I’m an Executive-level Security headhunter. That means I spend a lot of my week doing two things: talking to CISOs or those people ready to be CISOs, and talking to companies that are in the market for a Security leader.
My experience is that companies looking for a Security leader fall into three categories: 1) Companies that know their risk tolerance and have an informed handle on what they want a Security Program to accomplish. 2) Companies that think they know, but are a little unsure and need an interview process with different levels of candidates to help make a decision. 3) Companies that are spooked by the breach headlines, aren’t sure what they need, but know that they should probably figure it out in a hurry. All three options present a great opportunity to find the right Security leader. If you’re a company that’s in the market for a Security leader, start by determining which category you’re in. Then, consider these DOs and DON’Ts.
DON’T list all of the skills that a fully-functioning Security Program requires and cram it into a job description. If a description, for example, says that you need a Security leader to report to the Board and “remediate,” you just played a hand that says you are looking for a one-man- Security-band who’s willing to do everything. Experienced leaders run from this one.
DON’T post a Security Leader position on a job board. First, it’s a time killer because you’re going to get 400-500 resumes (a lot of people think they can be a CISO). Second, it’s almost always the case that the right candidate isn’t sitting around perusing job boards. Security leaders are busy, and well-paid. They tend to be passively open to new opportunities and have to be sold to even consider something new.
DON’T be too quick to take a hard line on salary. Nowhere is the free market more on display than in Security leadership. Get ready for some sticker shock because Security leaders that have built a successful Program tend to get paid. After an interview process, you might decide that you need this type of candidate and are willing to adjust salary expectations accordingly.
DON’T ask early in a first interview what the candidate’s plan would be to secure your company. He/she doesn’t know your risk tolerance, your budget or anything about your current efforts. The goal is to have a productive back and forth about what you want to build in a Security culture and the candidate’s philosophy toward how Security can help the overall business. If the vibe is right, you’re onto something.

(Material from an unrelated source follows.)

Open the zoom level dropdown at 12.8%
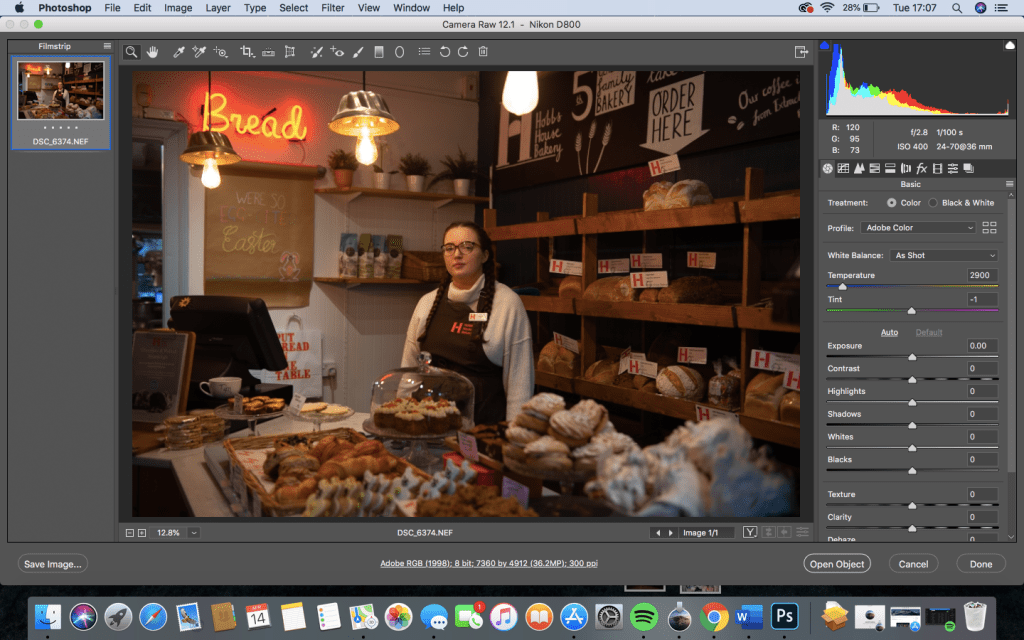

DO consider what you need to protect. This will determine how much industry specific Security knowledge your company needs. Many Security leadership and background skills are transferable across industry, but there are caveats. IoT and Supply Chain Security are unique animals requiring experience. Banking and Financial Services are interesting because of the regulations. Since regulations hit Financial Services first, I’ve found that this type of Security background can be handy for Healthcare companies.
DO look at a candidate’s staying power. A Security Program build or re-tool is a 4-6 year job. If you see a Security leader that’s jumped to the next shiny gig every couple of years, just walk away.
DO consider your company culture. Do you want a younger Security hotshot or a leader who’s experience has caused some gray hair? It’s an important determination. When a company doesn’t know, the search always takes longer because I need to submit two very different candidates right off the bat and see which way the wind blows. Once that determination is made, the search can begin in earnest.
DO prepare for a different type of interview process than you have ever participated in before. Security isn’t accounting. The stakes are high and so is the liability – for you, your customers and the career of your chosen Security leader. The right candidate is going to pound you with questions and he/she will look to be comfortable with the answers, or at least the budget, time and backing necessary to execute. Security leaders are, by nature, cautious. I rarely see a candidate willing to “take a flier” without all the facts.
Hiring a Security leader is an adventure, regardless of the status of your company’s Security posture and risk tolerance. The goal is to remove the clutter early, identify the right candidates quickly, and structure a productive interview process. These DOs and DON’Ts will help put your company on the right track.